**任务要求:** 请重新写出下列全部各行，把其中的“Emotions”替换为“Feelings”，其余内容一律不变，图片不要写入答案。

**材料:**
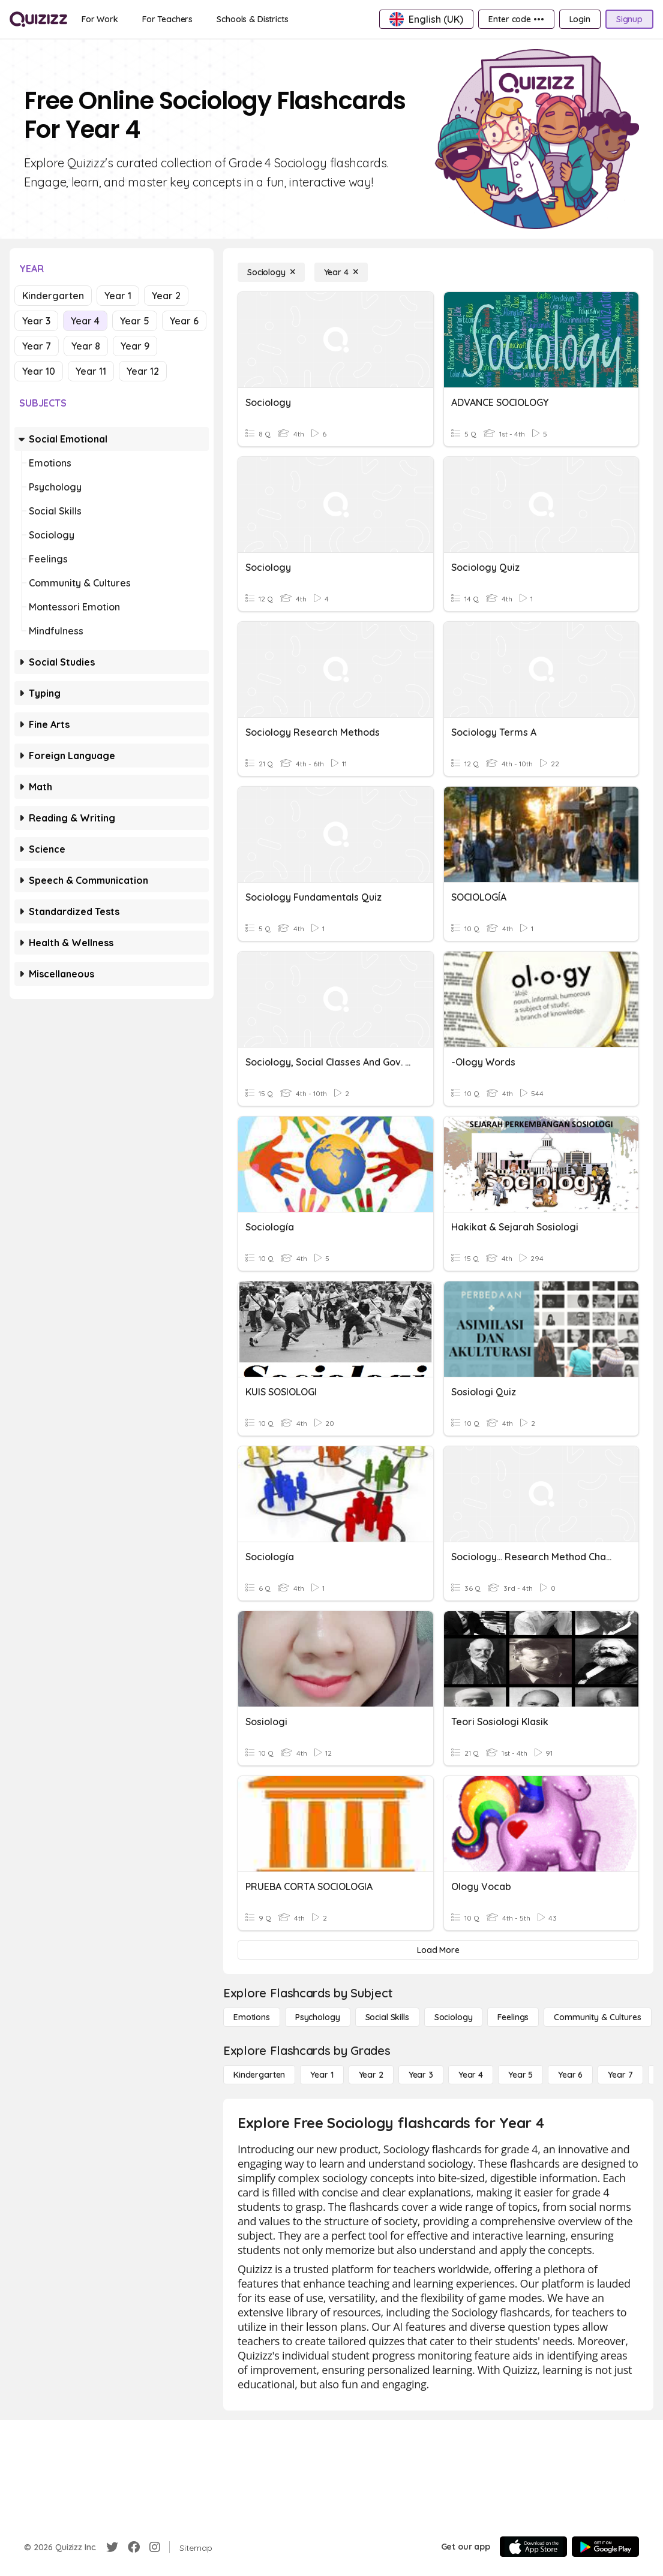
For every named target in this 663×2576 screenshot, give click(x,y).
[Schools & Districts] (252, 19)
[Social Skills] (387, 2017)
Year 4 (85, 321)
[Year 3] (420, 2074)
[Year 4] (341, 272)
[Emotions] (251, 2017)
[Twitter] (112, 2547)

**练习结果:**
For every named target in this 663×2576 screenshot, give click(x,y).
[Schools & Districts] (252, 19)
[Social Skills] (387, 2017)
Year 4 (85, 321)
[Year 3] (420, 2074)
[Year 4] (341, 272)
[Feelings] (251, 2017)
[Twitter] (112, 2547)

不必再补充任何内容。